QE and Asset Prices

In an earlier post on this blog, Bluford Putnam (of the CME Group) correctly points out that the Fed’s much-discussed three rounds of Quantitative Easing (QE 1-2-3) haven’t created either jobs or inflation.  While job growth has picked up somewhat this year, both payroll employment and the unemployment rate have not recovered to their pre-crisis levels.  Inflation seems to be a thing of the past; few, if any investors worry about rising prices or the falling value of their money.

QE 1-2-3 has, however, made a difference  The principal result of the bond buying and explosive balance sheet growth at the Fed is asset price inflation. Stocks, as measured by the S&P 500,  are up roughly 2.6 times from the bottom in March of 2009.  Home Prices have had far less time to recover but are up about 20% in 18 months. While some might argue that boosting asset prices is the wrong way to support the economy or that Fed policy should be aimed at economic growth with low inflation rather than encouraging higher price assets, QE 1-2-3 has done something.

Higher asset prices suggest that the Fed should look to unwind QE 1-2-3. Both stock prices and house prices are reaching levels where there may be cause for concern.   From the first quarter of 2009, when the market bottomed to the second quarter of this year earnings per share for the S&P 500 are up about 2.6 times, the same pace as the market. However, the rate of growth of earnings is slowing down, suggesting that either valuations will climb or stock prices will not. On the housing front, there are some cities where price gains look like the halcyon days of 2005 and 2006.  The question of bubbles is being asked more often. (for a picture, see here

Continuing asset price inflation is reason enough for the Fed to scale back the QE 1-2-3 program.  Since 2000 the economy has been rocked by two boom-bust cycles in the stock market and the largest boom-bust cycle in housing since the 1920s.  A little insurance against another cycle, even if the cost is somewhat higher interest rates, wouldn’t be a bad choice.

The posts on this blog are opinions, not advice. Please read our disclaimers.

2 thoughts on “QE and Asset Prices

  1. Jim

    While I would like to see QE stopped completely (along with all of the other out-of-control government spending) I believe Ms. Yellen will continue Ben Bernanke’s stance, regardless of QE’s failure to stimulate the broader economy. Good for real estate and stock price inflation, but don’t you expect both to suffer when Ms.

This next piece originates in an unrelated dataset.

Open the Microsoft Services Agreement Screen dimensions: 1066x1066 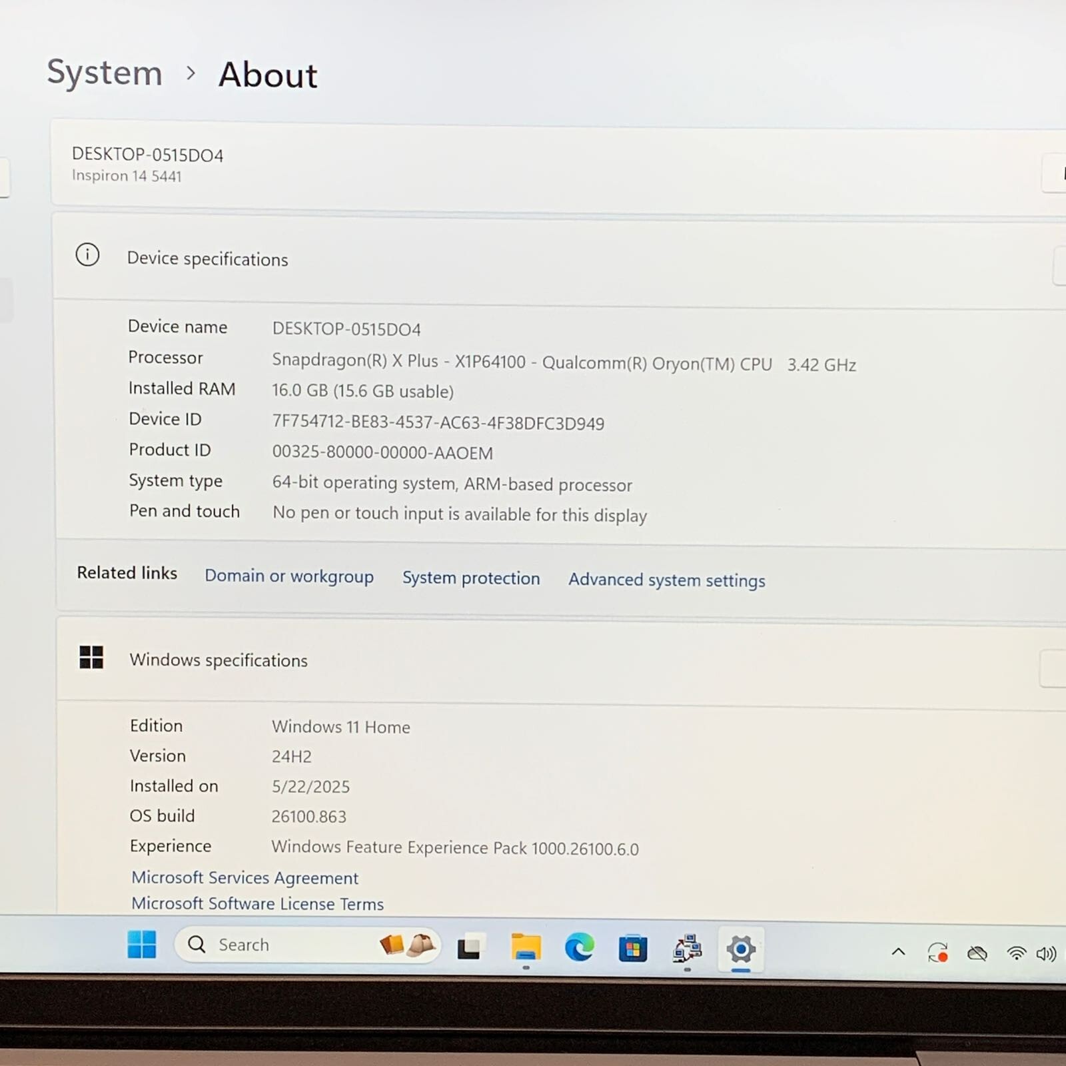tap(245, 877)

Yellen begins to “taper,” let alone a decision to begin unwinding the program and/or raising interest rates. She’ll have her work cut out for her. And if Elizabeth Warren gets her way, while winding down QE, the Fed will change its focus to strengthening its regulatory role, as though we aren’t being strangled enough by regulation.

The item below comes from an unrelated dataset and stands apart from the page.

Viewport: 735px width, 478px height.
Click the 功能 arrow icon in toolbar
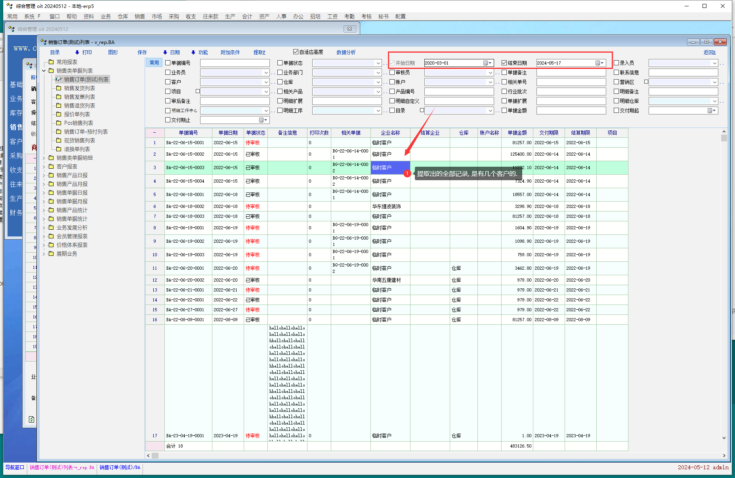pyautogui.click(x=193, y=52)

    1. David BlitzerDavid Blitzer Post author

      Last May and June the markets pushed interest rates up on rumors of tapering and comments from Fed Chairman Bernanke. In September, rates fell on the absence of tapering. Given this, I expect the market will react to the eventual tapering and likely subsequent increase in the Fed Funds target. The challenge for the Fed will be to provide enough warning to the markets so that any overshooting is avoided. Given the widespread expectation of an eventual increase in interest rates, I expect the market reaction to be relatively modest.